The former capital of Myanmar entertains residents and visitors with a lot of tropical foliage, expansive parks and beautiful lakes, which earned it the nickname the East Garden. The city has over 15 centuries of history.

The place is unique for several reasons. For starters it should be noted that Yangon is the most developed city in industrial and infrastructural terms. This, in turn gives a more authentic and untouched by modernity and commerciality Asian type of city. The second beauty of Yangon is predetermined by the cultural and religious mix, created by the Buddhist, Muslim and Christian population of the city.

The Asian pearl is associated mainly with its brightest sight - the Shwedagon Pagoda, also called the "Golden Pagoda". The near 100 meters high unique building is located west of Kandawgyi Lake. The temple is considered the most respected Buddhist pagoda in Burma. In fact, few people are familiar with the meaning of the word "pagoda". The definition is given to a cascade of high buildings, usually characteristic of the Asian type of religious places. The impressive temple, which can be seen from anywhere in Yangon, was constructed in the 6th century. The story of the pagoda is actually the story of Yangon, because it was built immediately after creation of the city. Many define it as a world church miracle. Gold used for lining the temple is approximately nine tons. On top of the pagoda are many exquisite gems.

Tributes to Buddha and the locals are expressed through another impressive building - Chaukhtatgyi Pagoda. The sacred place recreates the image of Buddha lying. The towering figure is over 70 meters long and was built early last century, repeatedly having been cared for and renovated. Buddha's feet are labeled with fancy glass mosaic.

In Yangon there are several pagodas - Sule Pagoda, Kyauktawgyi Pagoda and Botahtaung Pagoda.

Karaweik Hall in Yangon

Another unique attraction is the city Karaweik Hall. The attraction has huge sculptures of mythical creatures, like flying birds. Inside is a ceremonial hall. Karaweik’s creatures were built in 1972 and about 20 years ago, the mythical creatures are gilded. Their territory has a restaurant offering a variety of culinary delights at affordable prices.

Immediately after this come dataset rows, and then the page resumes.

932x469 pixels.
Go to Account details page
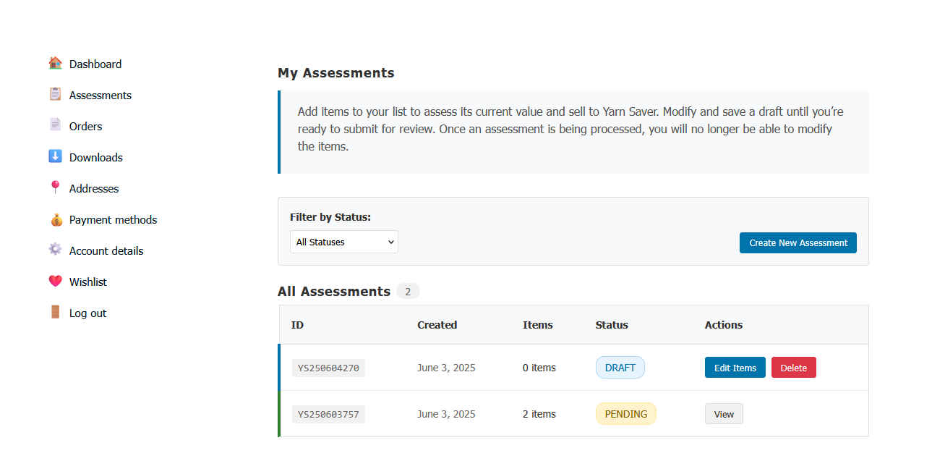coord(106,251)

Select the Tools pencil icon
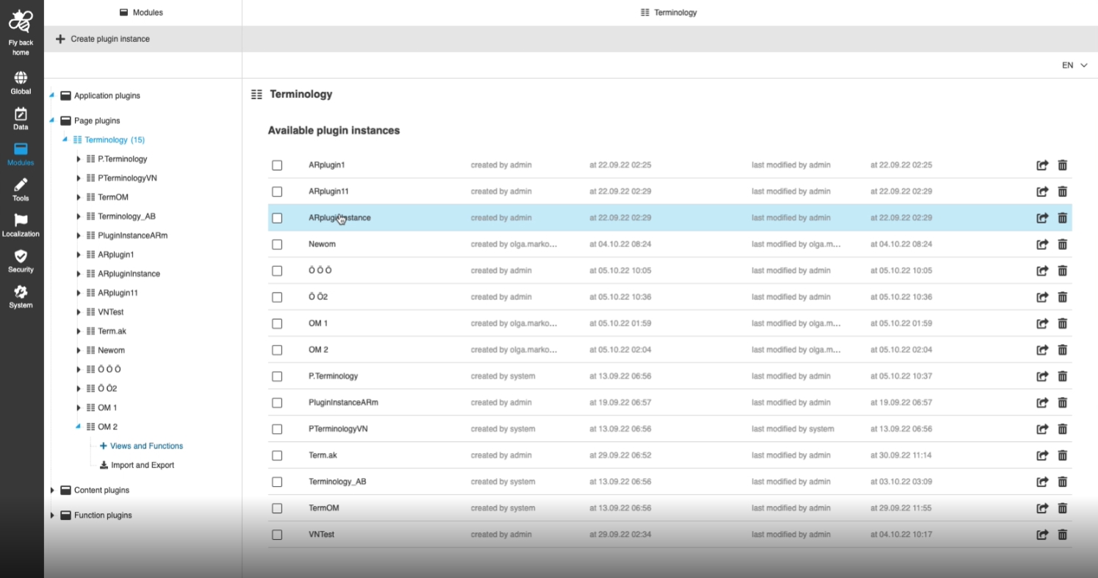coord(21,185)
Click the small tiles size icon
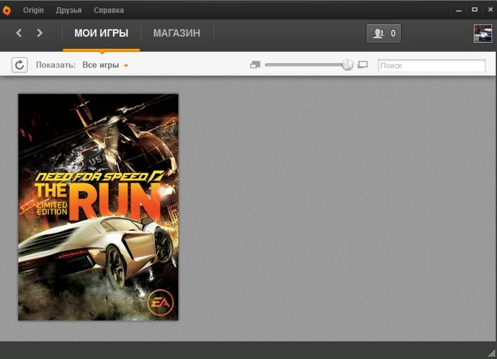The height and width of the screenshot is (359, 497). (x=255, y=65)
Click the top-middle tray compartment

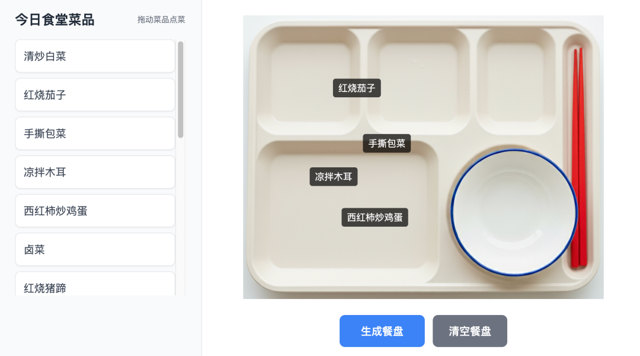pos(418,81)
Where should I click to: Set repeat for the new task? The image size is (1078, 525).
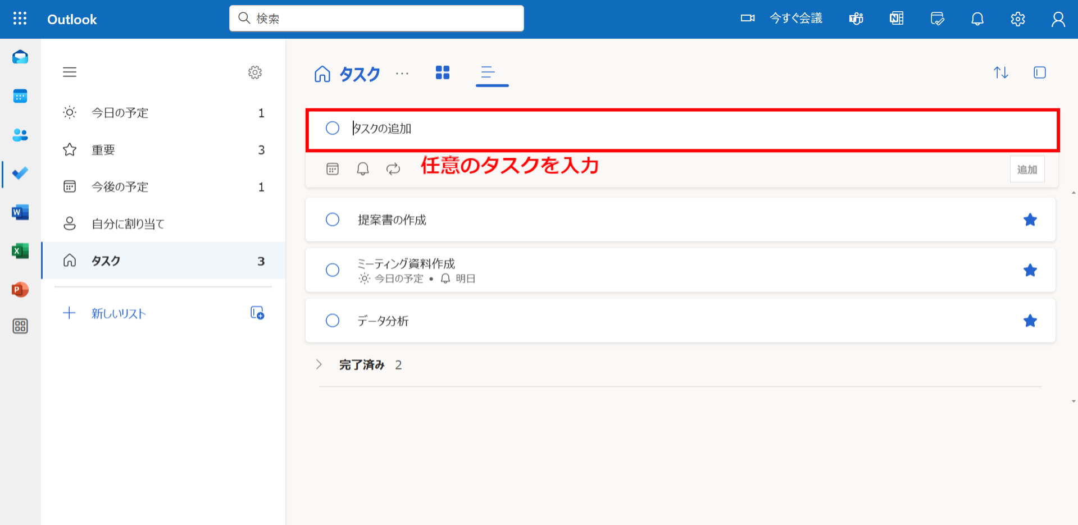(393, 168)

Next to the architecture in the "mystical" style in Yangon rise many buildings in typical Western European style. British colonists were present in the city during the 19th century and built many beautiful buildings with administrative functions. Among them are City Hall, the Supreme Court building service port and the former building of the railways (Mee Ya Htar building). Characteristic of these buildings are their red walls.

Descendants of Britain left behind the beautiful St Mary and Holy Trinity Anglican Cathedral.

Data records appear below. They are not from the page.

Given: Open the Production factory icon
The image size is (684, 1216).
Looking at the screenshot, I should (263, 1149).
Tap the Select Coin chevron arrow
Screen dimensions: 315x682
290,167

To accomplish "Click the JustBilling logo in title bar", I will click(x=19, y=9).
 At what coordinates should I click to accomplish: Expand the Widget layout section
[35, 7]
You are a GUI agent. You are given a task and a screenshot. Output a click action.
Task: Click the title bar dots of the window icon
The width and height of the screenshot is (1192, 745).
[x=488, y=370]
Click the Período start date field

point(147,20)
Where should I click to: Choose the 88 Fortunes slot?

There are several areas that deserve tourist attention. They are Hlawga Wildlife Park and the Htaukkyant war cemetery. Fans of museums can visit the Bogyoke Aung San Museum, Museum of History, National Museum and the Museum of precious stones.

In 2006, Burma's military government decided to move the capital from Yangon to Naypyidaw. However, this does not change the fact that Yagon is the largest city in Burma. Today, this Asian city continues to perform important commercial and administrative functions.

As for shopping, a major tourist destination is the Bogyoke Market. There is literally everything - from souvenirs and traditional works of art to antiques, tapestries, precious stones and fine jewelry, all made by local artisans.

The food is the Asian delicious blend of Chinese and Indian dishes. Also in the Asian city are several distinct restaurants with European cuisine.